Collected data:
====================

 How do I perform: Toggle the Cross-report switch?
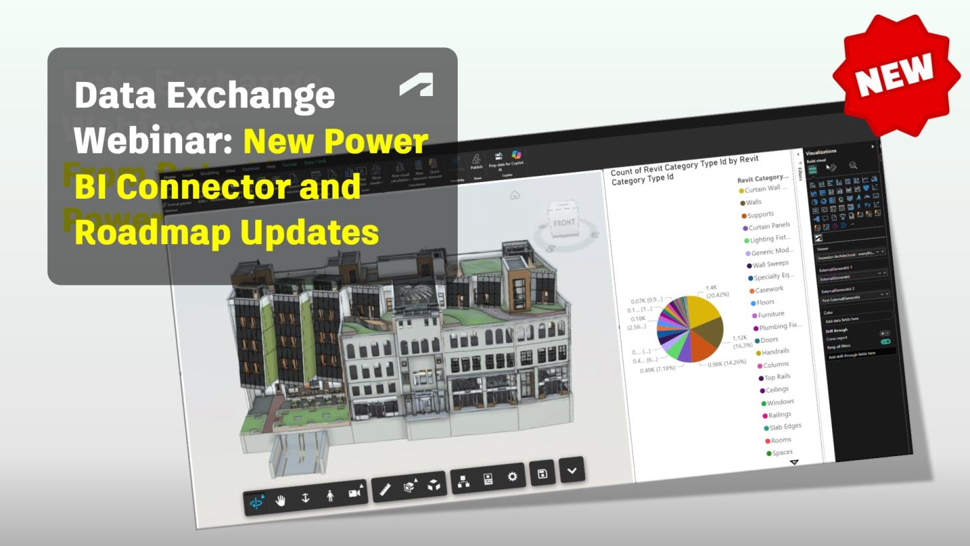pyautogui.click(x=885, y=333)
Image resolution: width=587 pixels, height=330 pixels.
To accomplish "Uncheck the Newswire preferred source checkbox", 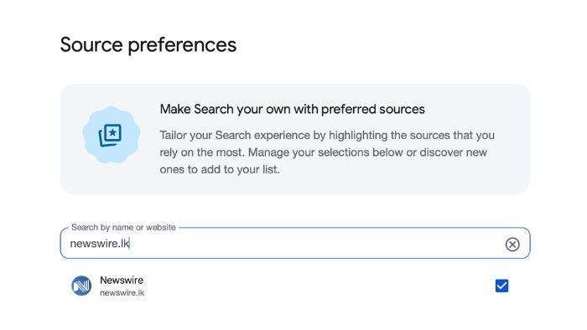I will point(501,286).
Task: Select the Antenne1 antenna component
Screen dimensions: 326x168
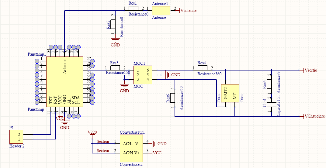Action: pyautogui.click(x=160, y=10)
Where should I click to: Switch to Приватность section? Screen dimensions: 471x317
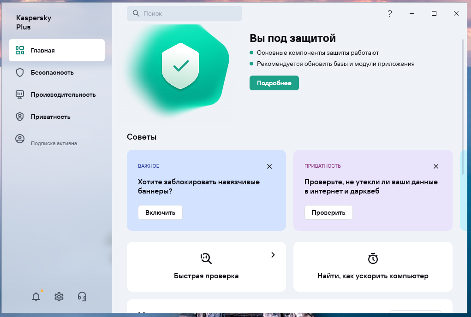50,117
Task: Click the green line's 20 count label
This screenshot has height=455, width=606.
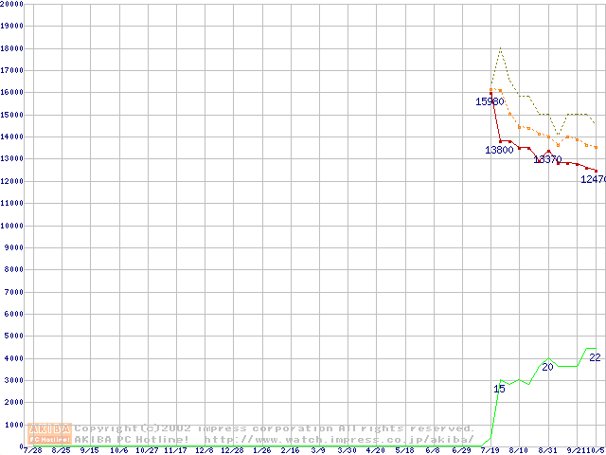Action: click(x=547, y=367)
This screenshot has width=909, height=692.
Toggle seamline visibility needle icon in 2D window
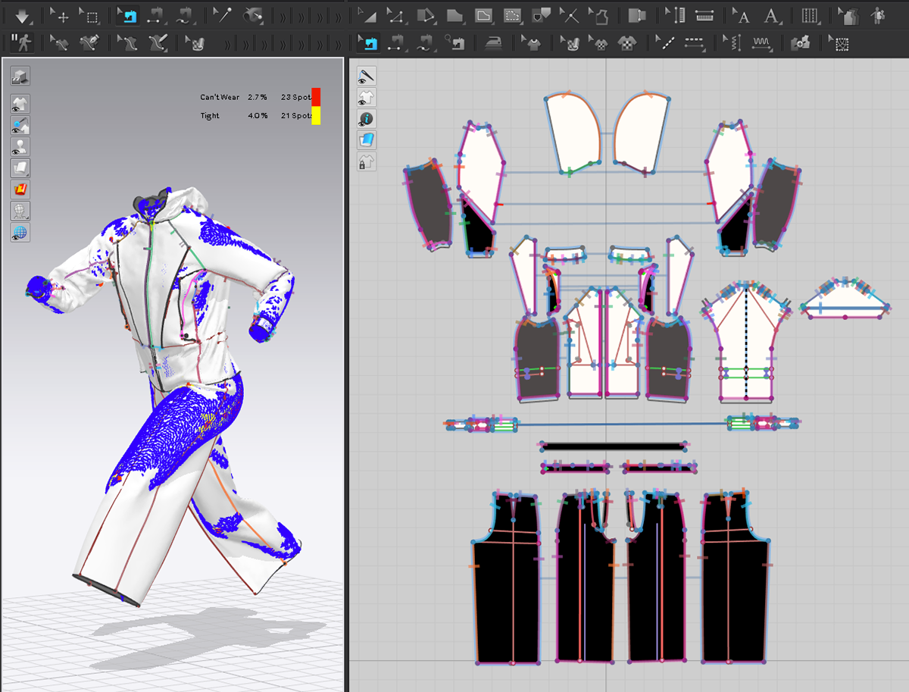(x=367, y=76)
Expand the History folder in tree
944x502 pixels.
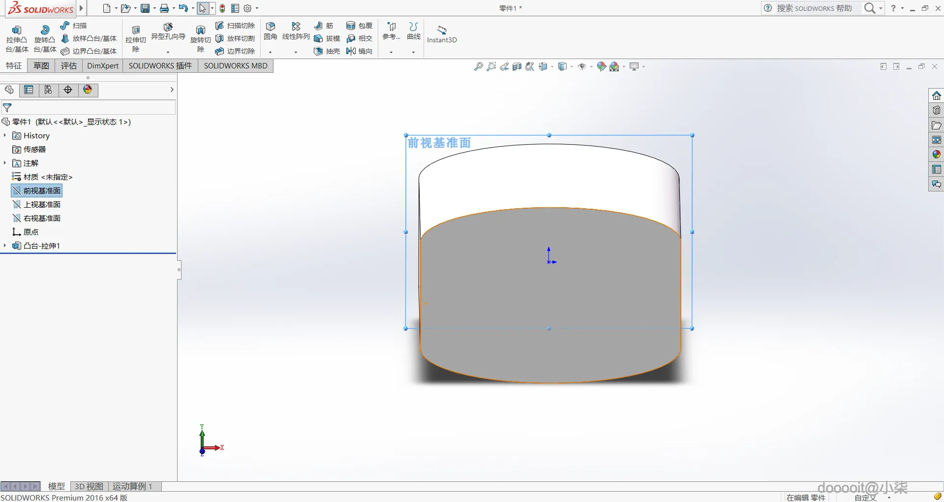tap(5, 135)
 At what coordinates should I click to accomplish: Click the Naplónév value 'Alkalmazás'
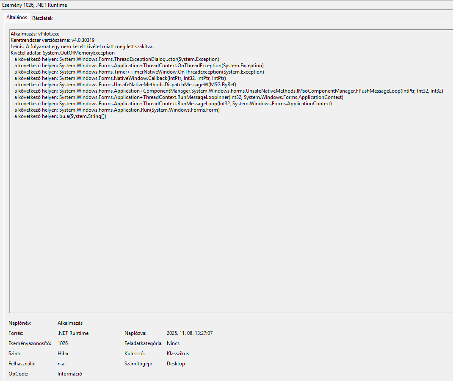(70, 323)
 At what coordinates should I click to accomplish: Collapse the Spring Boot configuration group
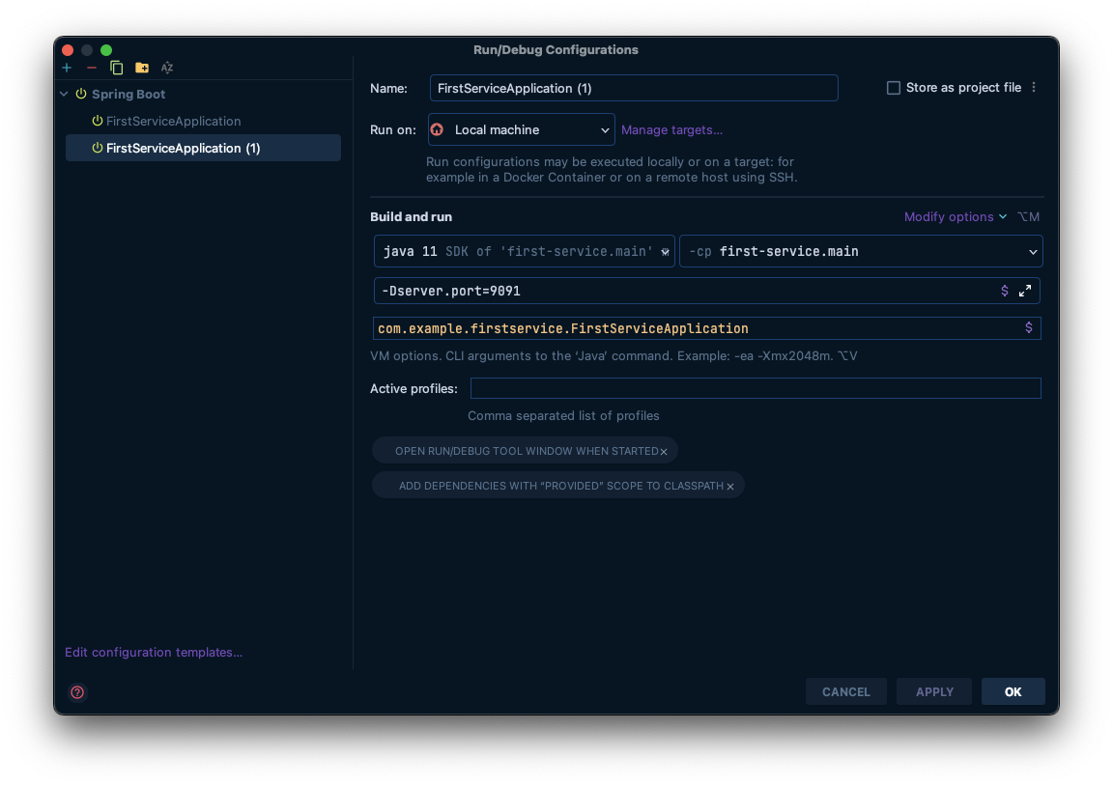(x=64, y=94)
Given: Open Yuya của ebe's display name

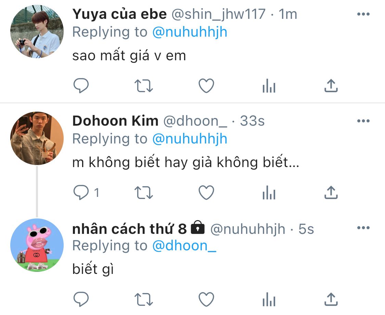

====================

■ Task instructions: Your output must consist only of the lines from the line with "Task: Click the green line's 20 count label" through the final line of the data, both included, reproduced exactly and free of pictures.

■ Solved problem:
Task: Click the green line's 20 count label
This screenshot has height=455, width=606.
Action: click(x=547, y=367)
This screenshot has width=909, height=692.
Toggle seamline visibility needle icon in 2D window
(x=367, y=76)
Expand the History folder in tree
944x502 pixels.
tap(5, 135)
 At what coordinates should I click to accomplish: Click the Naplónév value 'Alkalmazás'
(70, 323)
 At what coordinates should I click to accomplish: Collapse the Spring Boot configuration group
(x=64, y=94)
Given: Open Yuya của ebe's display name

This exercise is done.